* **PROBLEM DETAILS**: Copy exactly the stretch of data below from the line with "The height and width of the screenshot is (1078, 1600)." through the line with "Task: Open the Past Recordings tab", including both of those lines.
**** MATERIAL FOR THIS TASK ****
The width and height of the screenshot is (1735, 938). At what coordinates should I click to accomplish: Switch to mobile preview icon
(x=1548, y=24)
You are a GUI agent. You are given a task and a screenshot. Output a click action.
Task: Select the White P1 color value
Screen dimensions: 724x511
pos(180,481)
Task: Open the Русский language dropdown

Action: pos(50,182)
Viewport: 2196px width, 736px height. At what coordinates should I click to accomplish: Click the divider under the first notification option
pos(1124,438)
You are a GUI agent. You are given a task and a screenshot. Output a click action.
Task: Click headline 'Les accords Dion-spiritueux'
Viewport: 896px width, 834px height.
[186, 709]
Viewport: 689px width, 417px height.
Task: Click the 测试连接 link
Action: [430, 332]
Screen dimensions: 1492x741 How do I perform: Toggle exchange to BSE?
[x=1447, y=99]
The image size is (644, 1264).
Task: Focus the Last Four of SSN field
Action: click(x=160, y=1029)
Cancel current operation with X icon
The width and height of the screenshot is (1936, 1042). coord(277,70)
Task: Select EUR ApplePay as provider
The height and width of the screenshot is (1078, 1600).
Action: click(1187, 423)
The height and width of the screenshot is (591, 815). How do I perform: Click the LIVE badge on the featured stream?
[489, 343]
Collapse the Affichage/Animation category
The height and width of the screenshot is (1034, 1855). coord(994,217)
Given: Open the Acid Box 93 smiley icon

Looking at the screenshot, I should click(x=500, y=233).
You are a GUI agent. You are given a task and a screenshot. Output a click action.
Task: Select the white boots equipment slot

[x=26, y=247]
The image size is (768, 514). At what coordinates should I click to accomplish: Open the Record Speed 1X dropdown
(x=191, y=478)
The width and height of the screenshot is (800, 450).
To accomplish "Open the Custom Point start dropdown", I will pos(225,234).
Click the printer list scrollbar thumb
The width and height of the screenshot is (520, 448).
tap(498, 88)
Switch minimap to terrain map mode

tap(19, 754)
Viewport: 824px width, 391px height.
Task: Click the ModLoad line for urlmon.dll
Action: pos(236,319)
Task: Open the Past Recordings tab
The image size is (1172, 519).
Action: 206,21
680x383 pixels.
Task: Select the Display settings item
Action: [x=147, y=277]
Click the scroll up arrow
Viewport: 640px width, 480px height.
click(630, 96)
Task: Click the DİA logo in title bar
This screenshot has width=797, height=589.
****
* **TASK OUTPUT**:
The height and width of the screenshot is (1078, 1600).
Action: click(1187, 423)
The height and width of the screenshot is (591, 815). How do I perform: Click the LIVE badge on the featured stream?
[489, 343]
Collapse the Affichage/Animation category
The height and width of the screenshot is (1034, 1855). coord(994,217)
Given: Open the Acid Box 93 smiley icon

Looking at the screenshot, I should click(x=500, y=233).
You are a GUI agent. You are given a task and a screenshot. Output a click action.
Task: Select the white boots equipment slot

[x=26, y=247]
The image size is (768, 514). At what coordinates should I click to accomplish: Open the Record Speed 1X dropdown
(x=191, y=478)
The width and height of the screenshot is (800, 450).
To accomplish "Open the Custom Point start dropdown", I will pos(225,234).
Click the printer list scrollbar thumb
The width and height of the screenshot is (520, 448).
tap(498, 88)
Switch minimap to terrain map mode

tap(19, 754)
Viewport: 824px width, 391px height.
Task: Click the ModLoad line for urlmon.dll
Action: pos(236,319)
Task: Open the Past Recordings tab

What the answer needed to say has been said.